Lifelong, persistent, severe paranasal sinusitis is thought to be represented radiographically by nonaerated sinuses that are smaller than usual. The nonaerated (ie, opaque) sinus is attributed to stagnated mucus or pus or to thickened mucoperiosteum. Proetz6 suggested that "the failure of some sinuses to develop may be on a kindred basis [to Wittmaack's contention that inflammatory middle ear disease limits mastoid pneumatization]." However, Ritter21 stated, "For unknown reasons, during growth the maxillary sinuses may cease development and produce a sinus lumen of less than normal size."
Notwithstanding the consensus of conventional wisdom, sinusitis is not universal in children with choanal atresia. Proetz6 observed that newborns with bilateral choanal atresia do not have clinical infection of the maxillary sinuses. Stewart's22 1931 report included the radiographs of 3 patients with unilateral choanal atresia: "The air sinuses on both sides of the skull were found to be well developed." Mehta,4 in describing an adult with unilateral choanal atresia, reported near-symmetrical, aerated, pneumatized maxillary sinuses. Similarly, Mittermaier23 illustrated a case of unilateral choanal atresia and stated in the study's figure legend, "The sinuses are normally developed." Klossek et al24 and Diner et al25 recently described 2 small series of patients (numbering 6 and 11, respectively) with unilateral choanal atresia: no sinusitis!
As Proetz6 suggested:
A difference apparently exists between the behavior of a nasal mucosa deprived of air after breathing has been established, and one in which, through congenital posterior closure, no breathing has ever taken place. In the latter condition normal, healthy tissues are often found in the nasal fossae. . . .

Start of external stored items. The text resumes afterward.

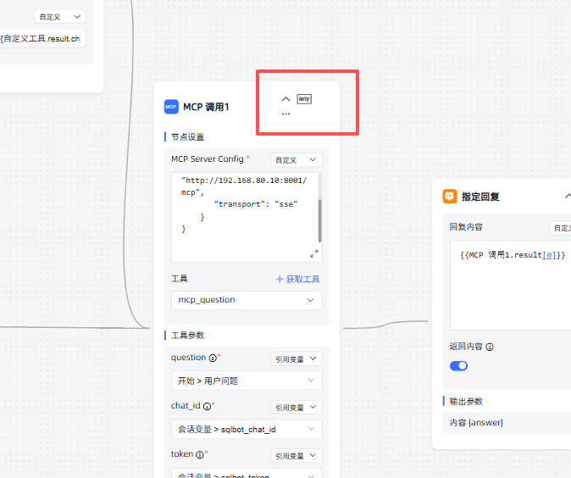Open the MCP node three-dot more menu
The height and width of the screenshot is (478, 571).
point(286,114)
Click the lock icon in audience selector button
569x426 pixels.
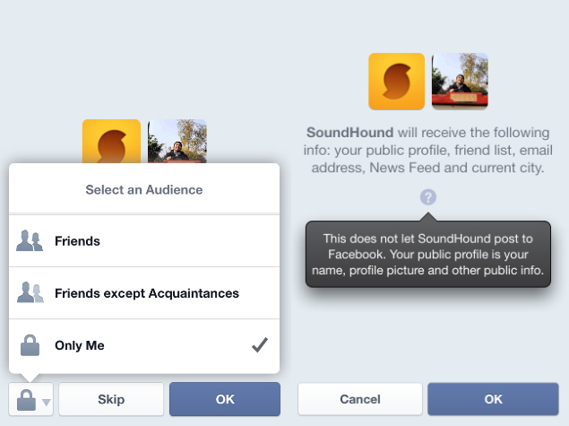[27, 400]
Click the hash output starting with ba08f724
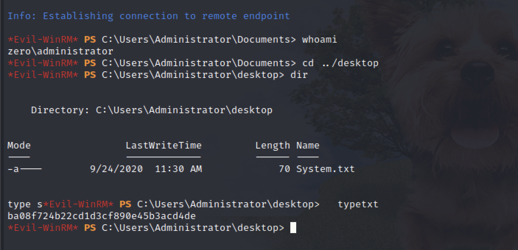 [101, 216]
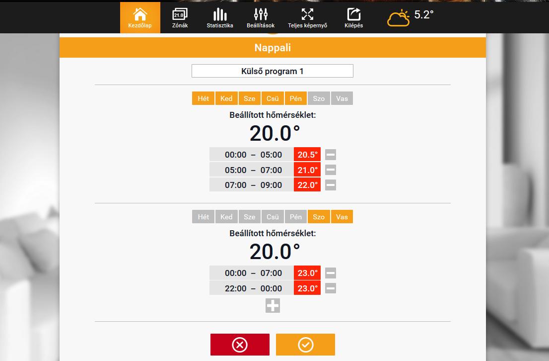Toggle the Szo day in first schedule
Viewport: 549px width, 361px height.
tap(319, 98)
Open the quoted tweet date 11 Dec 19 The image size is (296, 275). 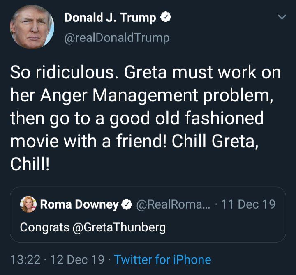tap(248, 204)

There are several potential explanations for our findings of maxillary sinus symmetry in children with unilateral choanal atresia, including (1) stagnation of sinonasal mucus per se does not limit development of the maxillary sinuses; (2) absence of nasal ventilation alone does not result in chronic sinusitis or limit paranasal sinus pneumatization; (3) the blocked choana decreases the risk of viral and other pathogens getting into the nose; and (4) our findings, and those of other investigators, are flukes (statistically, this seems unlikely).
That children with congenital unilateral choanal atresia manifest healthy, well-developed paranasal sinuses bilaterally is surprising and incongruous with the time-honored teachings that nasal ventilation and drainage are necessary for sinus health. The explanation for this unexpected finding is unknown, and may be a fertile investigative tract for improved understanding of paranasal sinusitis.
Accepted for publication July 16, 1999.
Presented as a poster at the 14th Annual Meeting of the American Society of Pediatric Otolaryngology and the Third Biannual Meeting of the Interamerican Association of Pediatric Otolaryngology, Palm Desert, Calif, April 28-30, 1999.
Reprints: N. Wendell Todd, MD, Department of Otolaryngology, Emory University School of Medicine, 1365 Clifton Rd NE, Atlanta, GA 30322.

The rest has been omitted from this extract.